Wang had earlier called for diplomacy at a panel discussion at the conference and advised European nations to “think carefully” about an end to the war.
Without naming any specific parties, he added that “certain forces” “appears to not want discussions to succeed, or for the war to stop soon.”
Blinken also expressed his disapproval of the suspected Chinese surveillance balloon’s intrusion during his discussion with Wang, the secretary of state stated in a tweet.
This month’s balloon flight over US soil caused a stir in Washington and forced Blinken to cancel a trip to Beijing. Both sides saw that trip, which would have been the first by a US secretary of state to China in five years, as an opportunity to normalize the increasingly tense relations.
Blinken claimed that Wang did not apologize for the balloon’s flight in the interview with NBC.
Regarding the balloon’s violation of US airspace, Blinken stated, “I told him pretty plainly that that was unacceptable,” adding that he had not talked to Wang about delaying his trip to China.

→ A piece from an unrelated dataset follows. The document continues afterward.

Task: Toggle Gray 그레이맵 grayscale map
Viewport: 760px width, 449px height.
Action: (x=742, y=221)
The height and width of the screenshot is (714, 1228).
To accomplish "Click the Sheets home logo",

When the US military shot down the 60-meter (200-foot) balloon on February 4 and claimed it was for weather monitoring and had blown off course, China responded strongly. Washington claimed that it was unmistakably a surveillance balloon with a sizable electronic-holding substructure.

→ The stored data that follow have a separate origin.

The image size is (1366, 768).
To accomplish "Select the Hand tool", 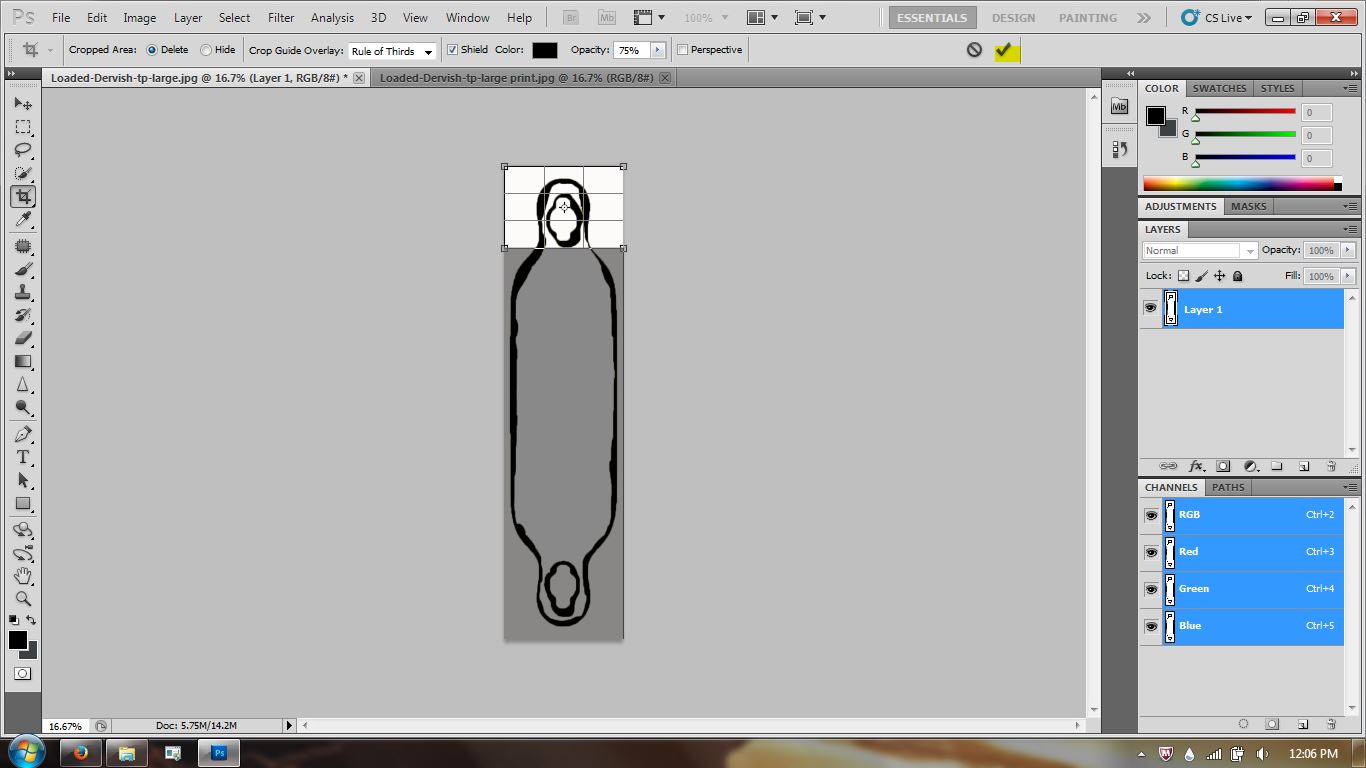I will click(x=22, y=577).
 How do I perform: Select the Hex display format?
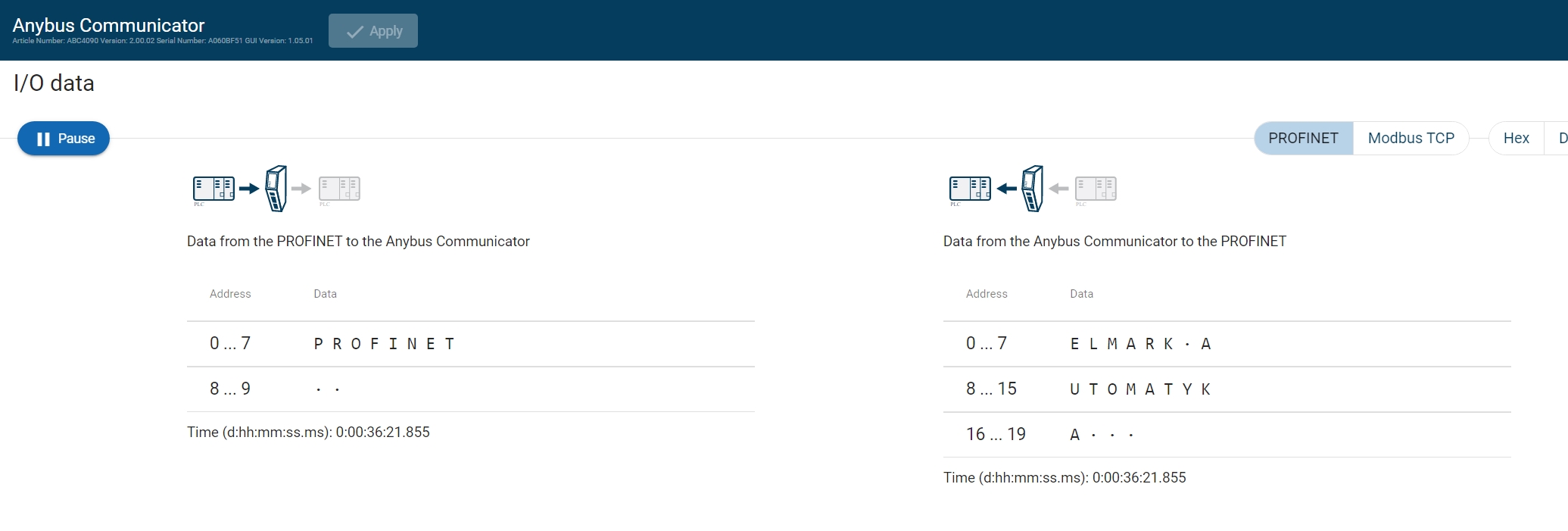coord(1516,138)
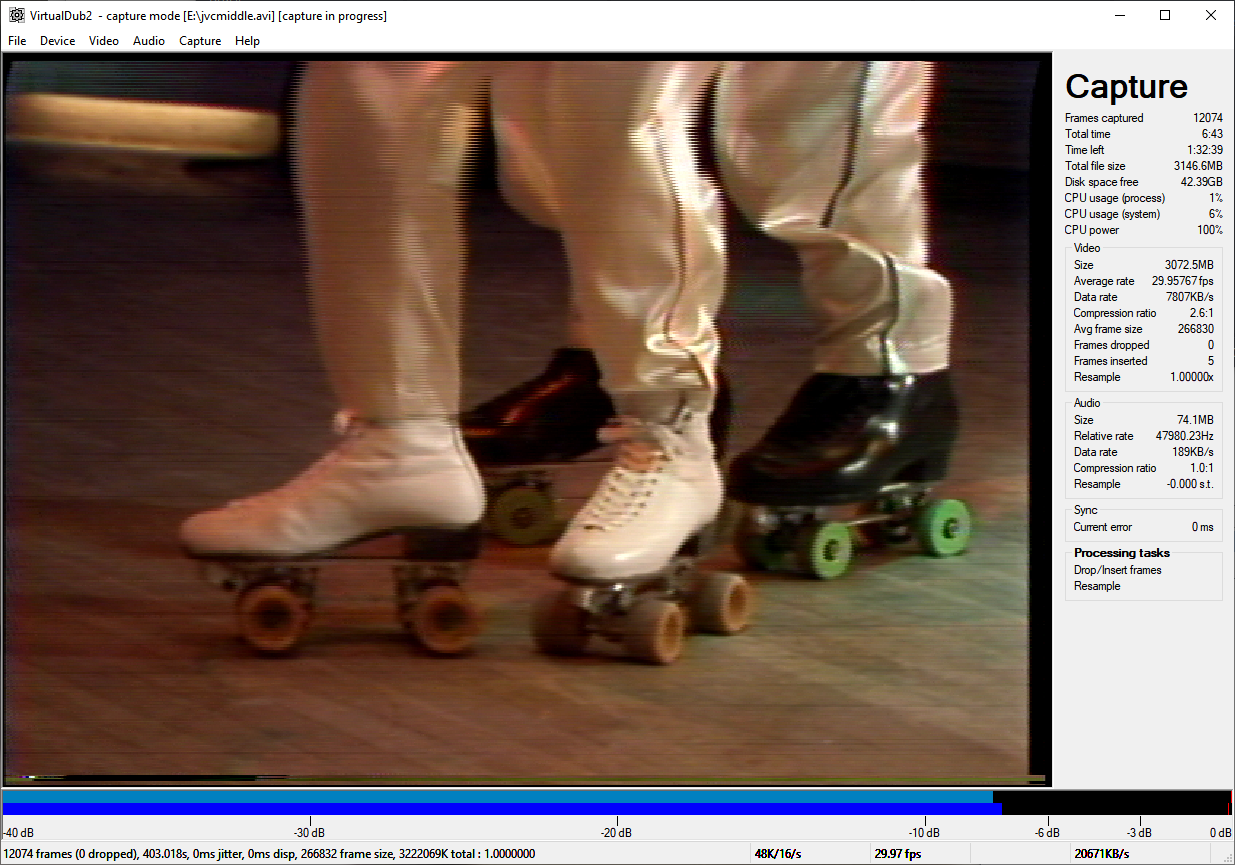
Task: Minimize the VirtualDub2 window
Action: tap(1118, 15)
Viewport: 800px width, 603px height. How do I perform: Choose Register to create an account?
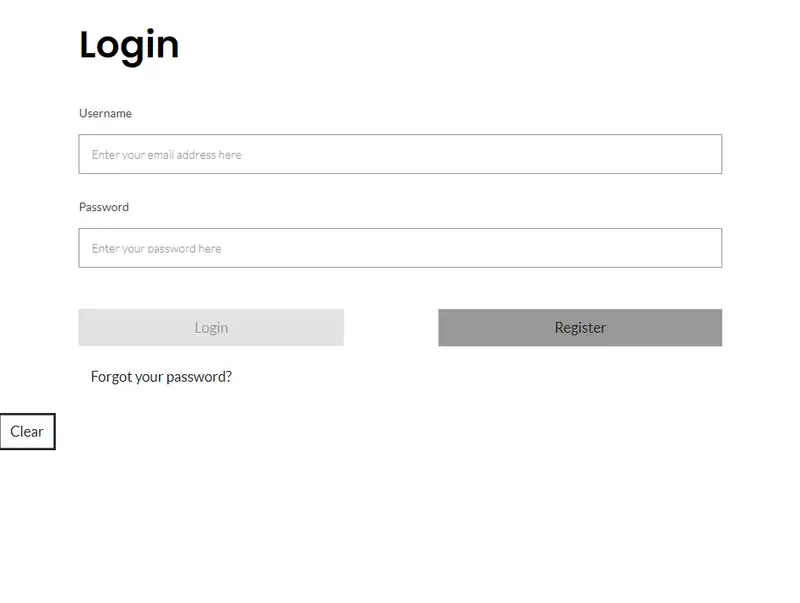click(580, 328)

According to Chinese state news agency Xinhua, Wang claimed that the way Washington responded to the balloon had harmed their nations’ relations.
Wang “made plain China’s solemn position on the ‘airship incident,'” according to Xinhua, and “urged the US side to alter direction, acknowledge and repair the damage that its excessive use of force caused to China-US relations.”
Wang had called the US response to the balloon “hysterical and stupid” earlier in the day on Saturday.
A sophisticated fighter plane being sent out to use a missile to shoot down a balloon is an absurd and even crazy act, he added.
Wang also charged that the US was denying China’s economic development and actively working to obstruct it.
We want the US to approach China with pragmatism and positivity so that we can cooperate, the official added.
Blinken and Wang’s decision to re-engage in person during the conference in Munich had been questioned, and the State Department only confirmed their hour-long meeting after it had ended.
With China’s response to Nancy Pelosi’s visit to Taiwan as speaker of the US House of Representatives in August, relations between the two countries reached a dangerous low. Washington had hoped to restore some normalcy to the situation.
A senior Pentagon official is scheduled to visit Taiwan shortly, according to a Financial Times report from Friday, which raises the possibility that the reset could be put to the test once more.
In Munich as well, US Vice President Kamala Harris emphasized how Washington was “concerned that Beijing has strengthened its alliance with Moscow since the war began.”
Looking ahead, she stated that “any actions by China to offer lethal support to Russia would merely reward aggression, keep the killing going, and further undermine a rules-based world.”